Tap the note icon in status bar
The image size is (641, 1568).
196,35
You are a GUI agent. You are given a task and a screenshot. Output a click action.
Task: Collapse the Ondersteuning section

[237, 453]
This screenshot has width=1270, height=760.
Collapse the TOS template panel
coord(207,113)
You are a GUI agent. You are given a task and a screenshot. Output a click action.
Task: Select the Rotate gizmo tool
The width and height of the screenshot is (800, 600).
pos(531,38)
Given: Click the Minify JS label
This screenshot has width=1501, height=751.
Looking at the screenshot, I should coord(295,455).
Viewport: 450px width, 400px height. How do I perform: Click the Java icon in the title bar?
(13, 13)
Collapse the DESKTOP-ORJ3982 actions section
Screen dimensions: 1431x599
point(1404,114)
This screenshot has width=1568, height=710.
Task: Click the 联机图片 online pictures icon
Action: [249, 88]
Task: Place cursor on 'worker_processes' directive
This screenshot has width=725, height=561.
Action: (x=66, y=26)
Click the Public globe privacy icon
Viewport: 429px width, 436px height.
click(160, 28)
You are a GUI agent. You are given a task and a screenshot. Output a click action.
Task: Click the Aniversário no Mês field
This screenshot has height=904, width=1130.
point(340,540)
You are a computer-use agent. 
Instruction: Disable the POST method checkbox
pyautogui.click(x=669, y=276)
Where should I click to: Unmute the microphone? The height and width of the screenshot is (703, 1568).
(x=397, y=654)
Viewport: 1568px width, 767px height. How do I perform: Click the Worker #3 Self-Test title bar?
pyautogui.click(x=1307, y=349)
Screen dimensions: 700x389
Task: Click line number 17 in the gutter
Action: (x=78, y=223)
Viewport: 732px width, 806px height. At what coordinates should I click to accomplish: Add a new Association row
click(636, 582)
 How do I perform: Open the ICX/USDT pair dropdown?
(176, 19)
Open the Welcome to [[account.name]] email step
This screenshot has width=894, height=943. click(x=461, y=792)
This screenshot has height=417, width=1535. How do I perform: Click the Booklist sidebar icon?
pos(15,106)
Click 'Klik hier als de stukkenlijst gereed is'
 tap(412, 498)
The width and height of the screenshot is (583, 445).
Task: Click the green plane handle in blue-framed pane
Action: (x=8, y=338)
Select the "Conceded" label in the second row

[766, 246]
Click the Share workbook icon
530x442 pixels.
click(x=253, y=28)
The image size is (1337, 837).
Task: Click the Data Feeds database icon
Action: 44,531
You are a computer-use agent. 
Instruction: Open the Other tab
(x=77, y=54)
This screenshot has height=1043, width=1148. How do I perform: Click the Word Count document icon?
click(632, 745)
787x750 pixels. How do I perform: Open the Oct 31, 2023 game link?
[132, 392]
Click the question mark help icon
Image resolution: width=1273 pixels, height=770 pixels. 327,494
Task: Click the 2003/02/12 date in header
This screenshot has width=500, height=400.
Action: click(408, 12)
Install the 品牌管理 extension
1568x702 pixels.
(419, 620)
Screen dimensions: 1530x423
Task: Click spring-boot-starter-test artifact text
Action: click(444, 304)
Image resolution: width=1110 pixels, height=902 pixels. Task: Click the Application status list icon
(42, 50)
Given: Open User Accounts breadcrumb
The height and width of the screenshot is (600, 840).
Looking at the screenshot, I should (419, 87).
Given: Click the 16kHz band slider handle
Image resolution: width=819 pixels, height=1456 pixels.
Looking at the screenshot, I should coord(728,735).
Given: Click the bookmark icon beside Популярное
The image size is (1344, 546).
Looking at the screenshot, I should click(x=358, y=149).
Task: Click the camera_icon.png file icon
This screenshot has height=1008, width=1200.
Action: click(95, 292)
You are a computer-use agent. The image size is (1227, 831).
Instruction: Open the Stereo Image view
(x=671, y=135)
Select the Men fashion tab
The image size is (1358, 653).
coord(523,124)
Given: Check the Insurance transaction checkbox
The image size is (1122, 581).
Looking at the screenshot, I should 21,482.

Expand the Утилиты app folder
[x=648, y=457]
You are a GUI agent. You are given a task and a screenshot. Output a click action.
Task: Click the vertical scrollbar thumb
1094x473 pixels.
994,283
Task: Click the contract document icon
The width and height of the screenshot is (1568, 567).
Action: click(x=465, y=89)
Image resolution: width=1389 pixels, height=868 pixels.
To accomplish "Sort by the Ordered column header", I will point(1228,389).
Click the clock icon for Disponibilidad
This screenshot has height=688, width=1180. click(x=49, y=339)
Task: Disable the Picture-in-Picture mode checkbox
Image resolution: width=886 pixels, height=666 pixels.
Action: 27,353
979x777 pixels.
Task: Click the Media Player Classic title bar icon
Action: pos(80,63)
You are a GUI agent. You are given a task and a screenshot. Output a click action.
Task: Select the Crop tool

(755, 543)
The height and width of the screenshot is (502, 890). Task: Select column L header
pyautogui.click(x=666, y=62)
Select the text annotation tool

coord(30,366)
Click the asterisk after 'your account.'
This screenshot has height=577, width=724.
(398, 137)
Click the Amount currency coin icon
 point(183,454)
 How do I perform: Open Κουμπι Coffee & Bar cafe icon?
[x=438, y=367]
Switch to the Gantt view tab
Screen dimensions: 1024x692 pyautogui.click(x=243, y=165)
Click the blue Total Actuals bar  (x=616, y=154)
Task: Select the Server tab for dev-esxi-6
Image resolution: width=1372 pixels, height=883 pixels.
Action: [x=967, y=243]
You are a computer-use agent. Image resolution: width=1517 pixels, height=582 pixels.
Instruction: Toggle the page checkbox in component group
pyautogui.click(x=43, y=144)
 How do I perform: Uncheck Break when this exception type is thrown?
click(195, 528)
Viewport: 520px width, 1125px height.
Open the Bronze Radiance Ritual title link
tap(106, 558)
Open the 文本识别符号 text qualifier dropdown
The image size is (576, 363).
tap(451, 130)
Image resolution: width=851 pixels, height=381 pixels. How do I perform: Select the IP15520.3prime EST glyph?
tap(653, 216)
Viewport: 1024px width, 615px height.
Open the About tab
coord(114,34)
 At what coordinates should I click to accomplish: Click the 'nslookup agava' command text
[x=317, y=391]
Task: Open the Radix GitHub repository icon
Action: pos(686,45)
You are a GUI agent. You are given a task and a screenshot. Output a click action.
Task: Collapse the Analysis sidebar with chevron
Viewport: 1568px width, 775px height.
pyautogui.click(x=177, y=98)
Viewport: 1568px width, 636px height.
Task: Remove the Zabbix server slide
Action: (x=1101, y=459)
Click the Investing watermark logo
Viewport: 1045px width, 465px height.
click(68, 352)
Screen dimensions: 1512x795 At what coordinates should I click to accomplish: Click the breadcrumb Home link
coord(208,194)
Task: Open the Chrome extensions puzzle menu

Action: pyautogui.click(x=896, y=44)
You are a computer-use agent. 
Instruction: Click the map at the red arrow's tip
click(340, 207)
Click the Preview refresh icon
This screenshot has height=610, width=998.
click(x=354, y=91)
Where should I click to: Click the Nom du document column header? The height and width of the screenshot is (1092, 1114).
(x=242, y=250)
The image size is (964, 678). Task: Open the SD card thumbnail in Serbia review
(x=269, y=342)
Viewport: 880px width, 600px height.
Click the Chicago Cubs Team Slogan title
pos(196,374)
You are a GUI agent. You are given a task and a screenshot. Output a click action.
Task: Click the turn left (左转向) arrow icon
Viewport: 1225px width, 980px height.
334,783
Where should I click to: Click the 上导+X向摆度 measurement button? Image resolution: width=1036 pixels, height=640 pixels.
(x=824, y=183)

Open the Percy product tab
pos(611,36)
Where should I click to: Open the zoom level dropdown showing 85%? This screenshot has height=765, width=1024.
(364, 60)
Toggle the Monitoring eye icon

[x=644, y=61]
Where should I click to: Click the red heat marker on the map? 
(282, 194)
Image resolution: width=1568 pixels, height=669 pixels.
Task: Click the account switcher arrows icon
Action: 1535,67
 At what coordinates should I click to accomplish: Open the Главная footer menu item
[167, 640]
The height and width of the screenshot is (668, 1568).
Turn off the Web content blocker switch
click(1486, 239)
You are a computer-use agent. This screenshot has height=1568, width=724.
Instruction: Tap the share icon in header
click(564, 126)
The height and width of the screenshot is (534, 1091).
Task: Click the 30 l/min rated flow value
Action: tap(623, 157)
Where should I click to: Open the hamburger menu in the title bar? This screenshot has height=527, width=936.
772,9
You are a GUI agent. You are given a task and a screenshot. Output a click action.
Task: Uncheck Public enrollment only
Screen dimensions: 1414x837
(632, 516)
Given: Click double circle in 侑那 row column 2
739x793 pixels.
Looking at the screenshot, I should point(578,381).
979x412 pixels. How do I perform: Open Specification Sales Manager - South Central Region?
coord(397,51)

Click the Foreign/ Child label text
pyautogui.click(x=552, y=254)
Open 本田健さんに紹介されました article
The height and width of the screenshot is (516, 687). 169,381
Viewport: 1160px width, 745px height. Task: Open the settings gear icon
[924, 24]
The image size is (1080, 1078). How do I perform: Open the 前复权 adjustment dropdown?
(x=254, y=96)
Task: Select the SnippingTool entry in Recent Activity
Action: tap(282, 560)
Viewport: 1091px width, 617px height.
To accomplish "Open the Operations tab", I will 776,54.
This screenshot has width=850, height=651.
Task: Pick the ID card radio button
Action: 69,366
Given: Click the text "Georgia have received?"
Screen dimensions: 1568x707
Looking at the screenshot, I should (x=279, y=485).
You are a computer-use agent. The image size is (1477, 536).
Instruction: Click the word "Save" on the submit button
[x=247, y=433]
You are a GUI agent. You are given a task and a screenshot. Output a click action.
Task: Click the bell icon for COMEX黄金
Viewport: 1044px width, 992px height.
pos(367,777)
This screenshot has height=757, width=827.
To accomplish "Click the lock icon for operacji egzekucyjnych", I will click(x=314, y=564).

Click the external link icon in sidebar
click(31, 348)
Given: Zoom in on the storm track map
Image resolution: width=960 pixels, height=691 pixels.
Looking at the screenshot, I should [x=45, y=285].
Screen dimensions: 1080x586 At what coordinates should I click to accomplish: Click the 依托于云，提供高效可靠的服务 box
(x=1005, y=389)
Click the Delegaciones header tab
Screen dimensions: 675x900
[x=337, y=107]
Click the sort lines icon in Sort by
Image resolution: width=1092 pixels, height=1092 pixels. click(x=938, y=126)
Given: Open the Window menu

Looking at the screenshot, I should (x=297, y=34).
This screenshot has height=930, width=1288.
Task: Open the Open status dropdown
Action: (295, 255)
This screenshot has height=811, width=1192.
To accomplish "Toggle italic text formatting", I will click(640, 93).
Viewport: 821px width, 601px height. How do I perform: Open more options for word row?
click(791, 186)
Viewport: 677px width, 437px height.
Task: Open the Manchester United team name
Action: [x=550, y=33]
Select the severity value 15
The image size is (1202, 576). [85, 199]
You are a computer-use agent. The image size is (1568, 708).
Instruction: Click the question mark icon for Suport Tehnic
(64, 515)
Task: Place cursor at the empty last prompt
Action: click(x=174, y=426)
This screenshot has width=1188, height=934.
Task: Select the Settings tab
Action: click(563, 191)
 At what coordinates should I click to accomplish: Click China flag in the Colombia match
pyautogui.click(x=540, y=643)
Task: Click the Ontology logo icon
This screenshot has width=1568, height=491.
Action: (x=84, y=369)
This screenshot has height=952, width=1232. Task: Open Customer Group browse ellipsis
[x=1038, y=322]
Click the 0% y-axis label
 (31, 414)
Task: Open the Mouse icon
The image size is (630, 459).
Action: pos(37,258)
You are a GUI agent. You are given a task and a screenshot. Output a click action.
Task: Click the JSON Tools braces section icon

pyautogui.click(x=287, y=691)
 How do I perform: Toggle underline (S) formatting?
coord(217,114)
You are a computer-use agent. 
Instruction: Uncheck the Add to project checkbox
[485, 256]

## WORK INSTRUCTION:
Please set down again, word for word, only the lines from the start of the entries through the line with "Given: Click the Minify JS label", both ends included.

## RESPONSE TO THE EXERCISE:
Tap the note icon in status bar
The image size is (641, 1568).
196,35
You are a GUI agent. You are given a task and a screenshot. Output a click action.
Task: Collapse the Ondersteuning section

[237, 453]
This screenshot has width=1270, height=760.
Collapse the TOS template panel
coord(207,113)
You are a GUI agent. You are given a task and a screenshot. Output a click action.
Task: Select the Rotate gizmo tool
The width and height of the screenshot is (800, 600).
pos(531,38)
Given: Click the Minify JS label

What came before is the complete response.